_Work instructions_
Print each of the following records unchanged, character for character.

Dataset entries:
━━━━━━━━

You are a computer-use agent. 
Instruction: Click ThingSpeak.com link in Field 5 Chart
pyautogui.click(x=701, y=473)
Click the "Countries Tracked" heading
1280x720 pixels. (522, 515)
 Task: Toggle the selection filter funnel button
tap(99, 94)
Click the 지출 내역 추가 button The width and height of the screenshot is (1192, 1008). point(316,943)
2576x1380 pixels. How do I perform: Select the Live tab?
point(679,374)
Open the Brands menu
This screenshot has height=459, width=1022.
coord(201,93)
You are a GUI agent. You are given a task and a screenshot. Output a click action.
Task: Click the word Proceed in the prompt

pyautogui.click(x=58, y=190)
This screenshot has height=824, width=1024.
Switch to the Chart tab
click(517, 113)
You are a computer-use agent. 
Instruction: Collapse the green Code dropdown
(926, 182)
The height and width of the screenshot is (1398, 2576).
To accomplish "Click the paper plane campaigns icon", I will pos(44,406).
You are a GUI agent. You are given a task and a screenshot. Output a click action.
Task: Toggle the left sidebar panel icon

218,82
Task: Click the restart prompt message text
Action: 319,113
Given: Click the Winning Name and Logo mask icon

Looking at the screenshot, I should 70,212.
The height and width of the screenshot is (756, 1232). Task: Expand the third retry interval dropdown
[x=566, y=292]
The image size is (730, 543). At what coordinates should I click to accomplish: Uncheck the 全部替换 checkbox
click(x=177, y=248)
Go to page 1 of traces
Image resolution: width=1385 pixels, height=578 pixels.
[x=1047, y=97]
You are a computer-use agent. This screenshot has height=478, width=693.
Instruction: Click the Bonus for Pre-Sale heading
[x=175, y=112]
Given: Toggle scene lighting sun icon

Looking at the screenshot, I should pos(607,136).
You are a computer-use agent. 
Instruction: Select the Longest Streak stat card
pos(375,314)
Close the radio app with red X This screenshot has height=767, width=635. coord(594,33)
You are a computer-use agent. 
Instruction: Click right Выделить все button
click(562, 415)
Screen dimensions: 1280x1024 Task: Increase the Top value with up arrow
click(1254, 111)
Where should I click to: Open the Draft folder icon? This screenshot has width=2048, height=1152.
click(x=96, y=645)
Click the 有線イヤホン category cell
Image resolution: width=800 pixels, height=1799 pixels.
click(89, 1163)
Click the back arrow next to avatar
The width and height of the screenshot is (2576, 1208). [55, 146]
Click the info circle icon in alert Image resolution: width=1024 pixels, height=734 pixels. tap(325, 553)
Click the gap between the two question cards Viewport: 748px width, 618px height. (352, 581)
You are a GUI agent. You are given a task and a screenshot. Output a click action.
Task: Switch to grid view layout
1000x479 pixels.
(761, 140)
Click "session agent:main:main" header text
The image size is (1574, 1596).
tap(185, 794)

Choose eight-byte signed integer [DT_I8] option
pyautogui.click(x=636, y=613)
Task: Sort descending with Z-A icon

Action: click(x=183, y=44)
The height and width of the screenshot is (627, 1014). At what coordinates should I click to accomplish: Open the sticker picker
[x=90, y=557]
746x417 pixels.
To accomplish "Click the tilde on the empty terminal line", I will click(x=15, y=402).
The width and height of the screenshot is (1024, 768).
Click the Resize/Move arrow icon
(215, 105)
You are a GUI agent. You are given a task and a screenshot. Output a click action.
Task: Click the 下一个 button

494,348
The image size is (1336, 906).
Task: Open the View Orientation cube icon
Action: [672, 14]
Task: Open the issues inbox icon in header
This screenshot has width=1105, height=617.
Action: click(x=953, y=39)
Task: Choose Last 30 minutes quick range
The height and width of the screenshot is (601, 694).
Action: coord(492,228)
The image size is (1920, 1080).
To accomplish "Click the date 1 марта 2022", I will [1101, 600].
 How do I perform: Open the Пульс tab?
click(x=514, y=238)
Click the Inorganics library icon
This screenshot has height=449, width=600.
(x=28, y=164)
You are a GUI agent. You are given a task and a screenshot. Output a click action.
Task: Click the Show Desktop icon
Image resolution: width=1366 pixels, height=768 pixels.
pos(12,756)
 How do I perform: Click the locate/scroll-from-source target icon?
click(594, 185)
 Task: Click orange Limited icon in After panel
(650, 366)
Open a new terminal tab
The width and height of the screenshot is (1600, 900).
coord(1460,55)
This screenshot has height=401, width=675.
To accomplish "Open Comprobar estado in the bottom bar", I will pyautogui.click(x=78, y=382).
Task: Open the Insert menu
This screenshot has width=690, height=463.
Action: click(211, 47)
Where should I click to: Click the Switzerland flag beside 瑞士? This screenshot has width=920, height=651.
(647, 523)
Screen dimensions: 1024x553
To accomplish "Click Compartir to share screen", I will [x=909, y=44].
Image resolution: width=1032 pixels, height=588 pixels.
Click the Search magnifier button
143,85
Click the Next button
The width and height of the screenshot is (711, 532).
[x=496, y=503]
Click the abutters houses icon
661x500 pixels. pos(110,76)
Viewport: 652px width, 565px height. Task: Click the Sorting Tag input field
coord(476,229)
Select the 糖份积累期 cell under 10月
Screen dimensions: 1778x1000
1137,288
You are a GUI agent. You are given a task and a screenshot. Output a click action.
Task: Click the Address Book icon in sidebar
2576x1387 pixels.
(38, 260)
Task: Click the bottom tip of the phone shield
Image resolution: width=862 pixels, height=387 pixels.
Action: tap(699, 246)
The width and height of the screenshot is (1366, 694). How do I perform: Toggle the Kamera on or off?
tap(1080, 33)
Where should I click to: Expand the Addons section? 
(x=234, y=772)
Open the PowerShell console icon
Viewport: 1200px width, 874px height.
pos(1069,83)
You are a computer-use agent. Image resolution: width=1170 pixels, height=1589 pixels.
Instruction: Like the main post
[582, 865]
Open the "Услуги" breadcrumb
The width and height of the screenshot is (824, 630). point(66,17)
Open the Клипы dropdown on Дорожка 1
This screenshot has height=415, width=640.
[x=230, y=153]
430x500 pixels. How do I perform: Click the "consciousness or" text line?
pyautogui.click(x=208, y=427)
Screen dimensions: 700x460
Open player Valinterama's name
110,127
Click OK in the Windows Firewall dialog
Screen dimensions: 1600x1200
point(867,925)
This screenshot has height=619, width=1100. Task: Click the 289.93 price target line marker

━━━━━━━━

_Solution to this exercise_
You are a computer-use agent. 
Instruction: Click ThingSpeak.com link in Field 5 Chart
pyautogui.click(x=701, y=473)
Click the "Countries Tracked" heading
1280x720 pixels. (522, 515)
 Task: Toggle the selection filter funnel button
tap(99, 94)
Click the 지출 내역 추가 button The width and height of the screenshot is (1192, 1008). point(316,943)
2576x1380 pixels. How do I perform: Select the Live tab?
point(679,374)
Open the Brands menu
This screenshot has height=459, width=1022.
coord(201,93)
You are a GUI agent. You are given a task and a screenshot. Output a click action.
Task: Click the word Proceed in the prompt

pyautogui.click(x=58, y=190)
This screenshot has height=824, width=1024.
Switch to the Chart tab
click(517, 113)
You are a computer-use agent. 
Instruction: Collapse the green Code dropdown
(926, 182)
The height and width of the screenshot is (1398, 2576).
To accomplish "Click the paper plane campaigns icon", I will pos(44,406).
You are a GUI agent. You are given a task and a screenshot. Output a click action.
Task: Toggle the left sidebar panel icon

218,82
Task: Click the restart prompt message text
Action: 319,113
Given: Click the Winning Name and Logo mask icon

Looking at the screenshot, I should 70,212.
The height and width of the screenshot is (756, 1232). Task: Expand the third retry interval dropdown
[x=566, y=292]
The image size is (730, 543). At what coordinates should I click to accomplish: Uncheck the 全部替换 checkbox
click(x=177, y=248)
Go to page 1 of traces
Image resolution: width=1385 pixels, height=578 pixels.
[x=1047, y=97]
You are a computer-use agent. This screenshot has height=478, width=693.
Instruction: Click the Bonus for Pre-Sale heading
[x=175, y=112]
Given: Toggle scene lighting sun icon

Looking at the screenshot, I should pos(607,136).
You are a computer-use agent. 
Instruction: Select the Longest Streak stat card
pos(375,314)
Close the radio app with red X This screenshot has height=767, width=635. coord(594,33)
You are a computer-use agent. 
Instruction: Click right Выделить все button
click(562, 415)
Screen dimensions: 1280x1024 Task: Increase the Top value with up arrow
click(1254, 111)
Where should I click to: Open the Draft folder icon? This screenshot has width=2048, height=1152.
click(x=96, y=645)
Click the 有線イヤホン category cell
Image resolution: width=800 pixels, height=1799 pixels.
click(89, 1163)
Click the back arrow next to avatar
The width and height of the screenshot is (2576, 1208). [55, 146]
Click the info circle icon in alert Image resolution: width=1024 pixels, height=734 pixels. tap(325, 553)
Click the gap between the two question cards Viewport: 748px width, 618px height. (352, 581)
You are a GUI agent. You are given a task and a screenshot. Output a click action.
Task: Switch to grid view layout
1000x479 pixels.
(761, 140)
Click "session agent:main:main" header text
The image size is (1574, 1596).
tap(185, 794)

Choose eight-byte signed integer [DT_I8] option
pyautogui.click(x=636, y=613)
Task: Sort descending with Z-A icon

Action: click(x=183, y=44)
The height and width of the screenshot is (627, 1014). At what coordinates should I click to accomplish: Open the sticker picker
[x=90, y=557]
746x417 pixels.
To accomplish "Click the tilde on the empty terminal line", I will click(x=15, y=402).
The width and height of the screenshot is (1024, 768).
Click the Resize/Move arrow icon
(215, 105)
You are a GUI agent. You are given a task and a screenshot. Output a click action.
Task: Click the 下一个 button

494,348
The image size is (1336, 906).
Task: Open the View Orientation cube icon
Action: [672, 14]
Task: Open the issues inbox icon in header
This screenshot has width=1105, height=617.
Action: click(x=953, y=39)
Task: Choose Last 30 minutes quick range
The height and width of the screenshot is (601, 694).
Action: coord(492,228)
The image size is (1920, 1080).
To accomplish "Click the date 1 марта 2022", I will [1101, 600].
 How do I perform: Open the Пульс tab?
click(x=514, y=238)
Click the Inorganics library icon
This screenshot has height=449, width=600.
(x=28, y=164)
You are a GUI agent. You are given a task and a screenshot. Output a click action.
Task: Click the Show Desktop icon
Image resolution: width=1366 pixels, height=768 pixels.
pos(12,756)
 How do I perform: Click the locate/scroll-from-source target icon?
click(594, 185)
 Task: Click orange Limited icon in After panel
(650, 366)
Open a new terminal tab
The width and height of the screenshot is (1600, 900).
coord(1460,55)
This screenshot has height=401, width=675.
To accomplish "Open Comprobar estado in the bottom bar", I will pyautogui.click(x=78, y=382).
Task: Open the Insert menu
This screenshot has width=690, height=463.
Action: click(211, 47)
Where should I click to: Click the Switzerland flag beside 瑞士? This screenshot has width=920, height=651.
(647, 523)
Screen dimensions: 1024x553
To accomplish "Click Compartir to share screen", I will [x=909, y=44].
Image resolution: width=1032 pixels, height=588 pixels.
Click the Search magnifier button
143,85
Click the Next button
The width and height of the screenshot is (711, 532).
[x=496, y=503]
Click the abutters houses icon
661x500 pixels. pos(110,76)
Viewport: 652px width, 565px height. Task: Click the Sorting Tag input field
coord(476,229)
Select the 糖份积累期 cell under 10月
Screen dimensions: 1778x1000
1137,288
You are a GUI agent. You are given a task and a screenshot. Output a click action.
Task: Click the Address Book icon in sidebar
2576x1387 pixels.
(38, 260)
Task: Click the bottom tip of the phone shield
Image resolution: width=862 pixels, height=387 pixels.
Action: tap(699, 246)
The width and height of the screenshot is (1366, 694). How do I perform: Toggle the Kamera on or off?
tap(1080, 33)
Where should I click to: Expand the Addons section? 
(x=234, y=772)
Open the PowerShell console icon
Viewport: 1200px width, 874px height.
pos(1069,83)
You are a computer-use agent. Image resolution: width=1170 pixels, height=1589 pixels.
Instruction: Like the main post
[582, 865]
Open the "Услуги" breadcrumb
The width and height of the screenshot is (824, 630). point(66,17)
Open the Клипы dropdown on Дорожка 1
This screenshot has height=415, width=640.
[x=230, y=153]
430x500 pixels. How do I perform: Click the "consciousness or" text line?
pyautogui.click(x=208, y=427)
Screen dimensions: 700x460
Open player Valinterama's name
110,127
Click OK in the Windows Firewall dialog
Screen dimensions: 1600x1200
point(867,925)
This screenshot has height=619, width=1100. Task: Click the 289.93 price target line marker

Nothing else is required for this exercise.